Fazer piadas sobre mulheres sempre será considerado crime (FAKE)
Larissa Brito afirma que uma das principais confusões sobre o projeto é equiparar machismo e misoginia. Embora piadas machistas reforcem estereótipos de gênero, elas não configuram automaticamente o crime previsto no PL. “Piadas como ‘mulher no volante, perigo constante’ são uma forma de estereótipo. Isso não é misoginia criminalizada. Isso é machismo, sexismo”, exemplifica, trazendo que a frase se baseia em “problemas conceituais” relacionados ao projeto.
Homens que dão “bom dia” a mulheres poderão ser presos com aprovação do PL da Misoginia
(FAKE)
De acordo com a advogada, essa é uma das informações falsas que mais circula durante o período de debate sobre o projeto. “Dar ‘bom dia’ definitivamente não será enquadrado como misoginia.
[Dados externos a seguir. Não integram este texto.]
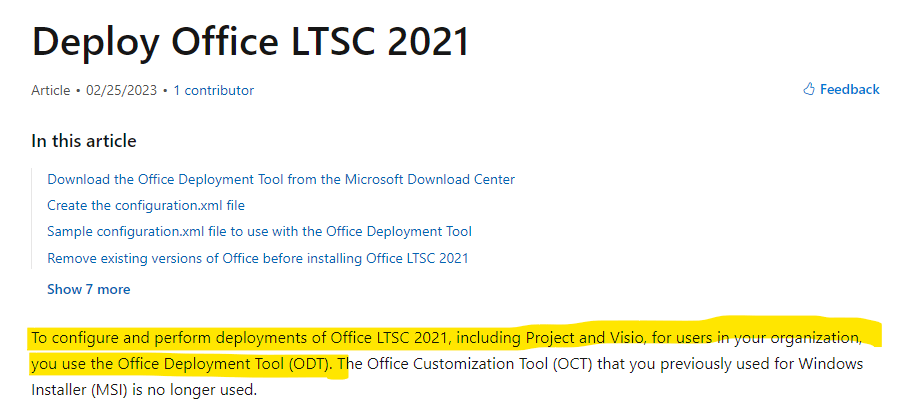The image size is (912, 416).
Task: Click Microsoft Download Center words in first link
Action: (430, 179)
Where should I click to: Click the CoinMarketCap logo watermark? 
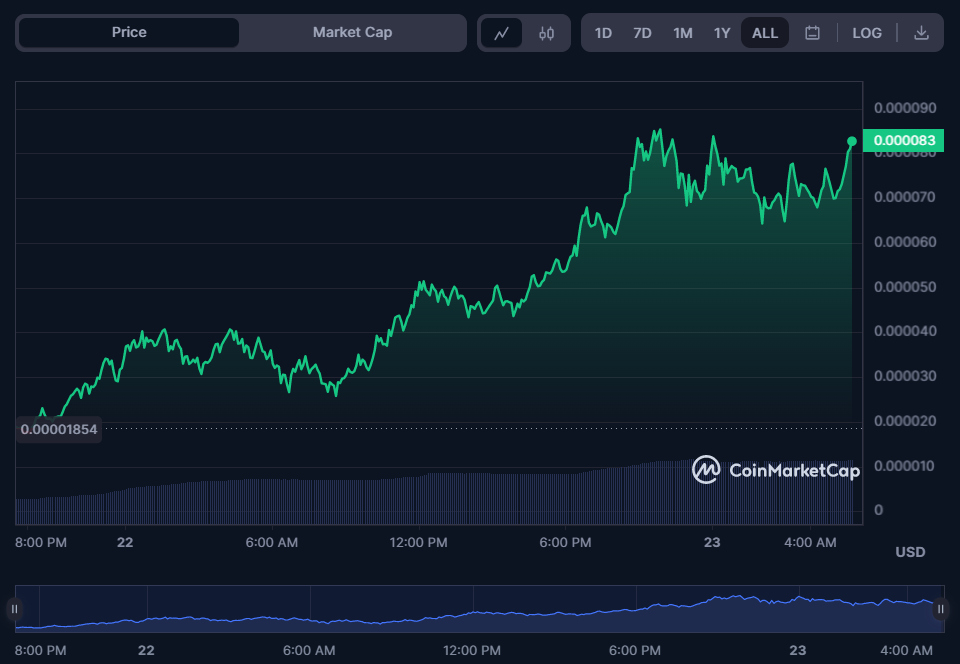tap(776, 469)
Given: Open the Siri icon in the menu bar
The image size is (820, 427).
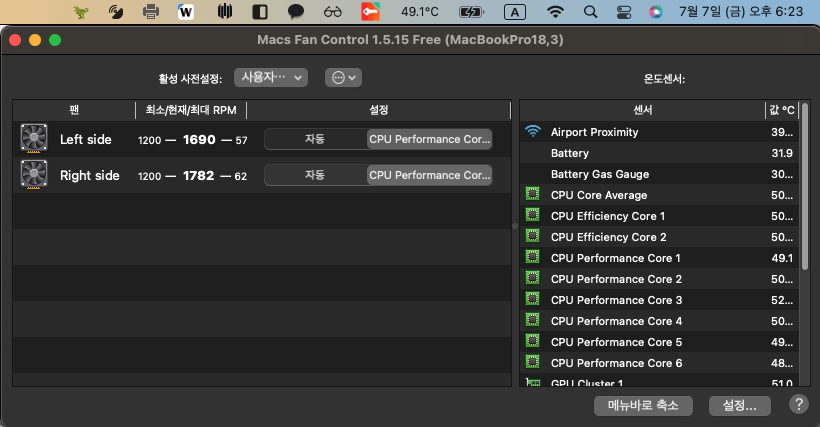Looking at the screenshot, I should (x=656, y=11).
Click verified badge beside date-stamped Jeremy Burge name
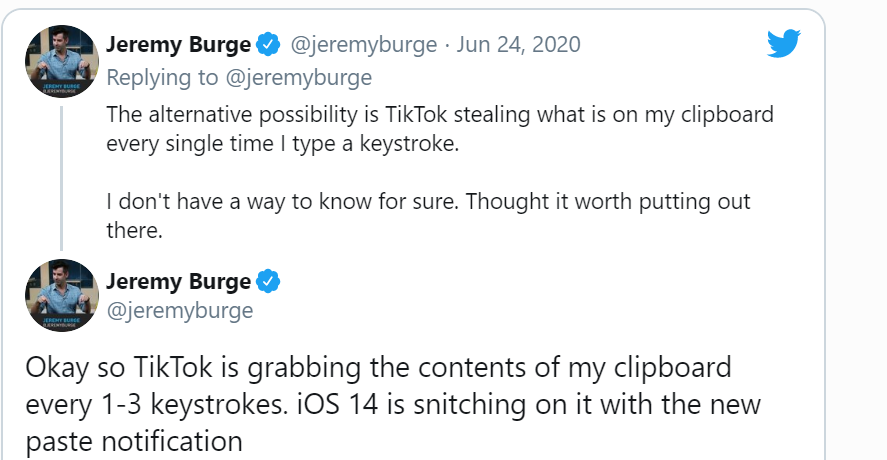 [268, 45]
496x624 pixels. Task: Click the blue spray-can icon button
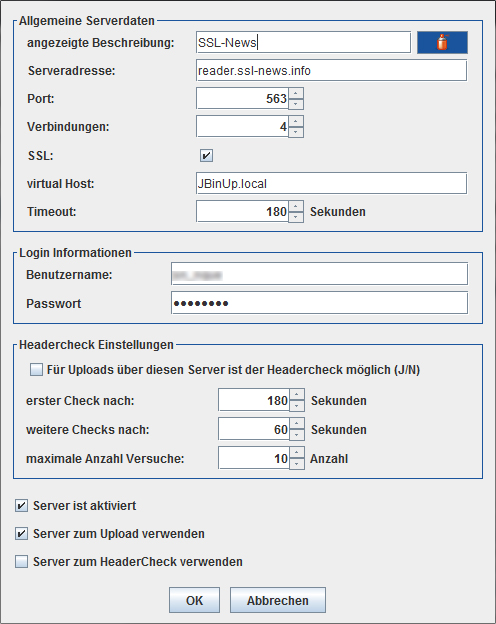442,42
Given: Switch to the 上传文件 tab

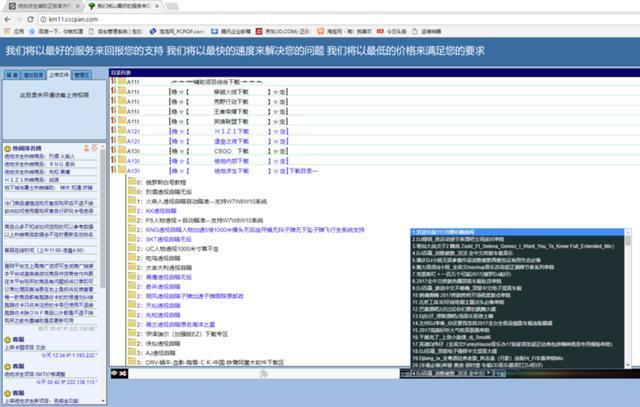Looking at the screenshot, I should click(59, 75).
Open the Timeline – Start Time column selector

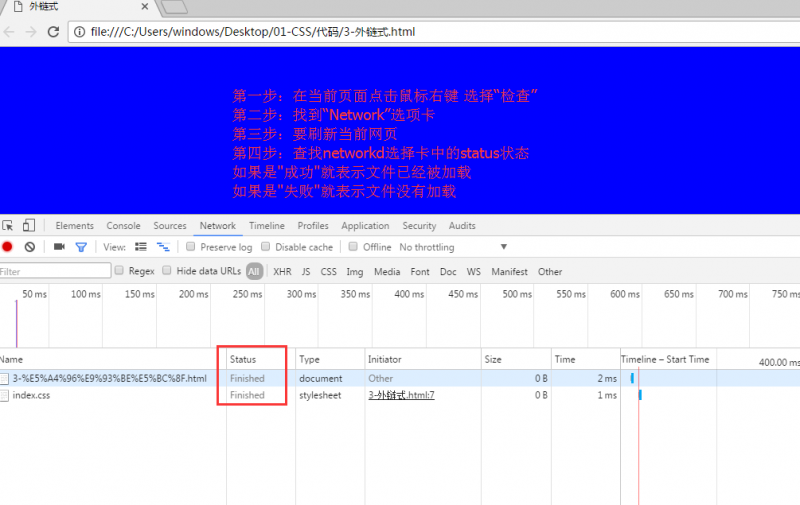pyautogui.click(x=665, y=359)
Desconheço qualquer crime existente na legislação brasileira que seja punível em relação a essa conduta”.
O projeto busca proteger todas as mulheres contra discursos de ódio
(FATO)
Na avaliação de Larissa Brito, o texto oferece proteção ampla às mulheres, embora sua aplicação deva considerar que diferentes formas de discriminação podem ocorrer simultaneamente. “Eu considero que sim, protege as mulheres. Só é importante trazer sempre uma visão interseccional. As formas de misoginia podem estar interseccionadas com racismo e também com intolerância religiosa.”
O PL da Misoginia é um projeto de perseguição aos homens (FAKE)
Para a especialista, a proposta busca enfrentar discursos de discriminação dirigidos a um grupo historicamente vulnerabilizado, sem retirar direitos ou criar punições direcionadas aos homens por sua condição de gênero. “Não se trata de perseguição contra os homens, mas de proteção em favor das mulheres. São coisas bem diferentes”, resume.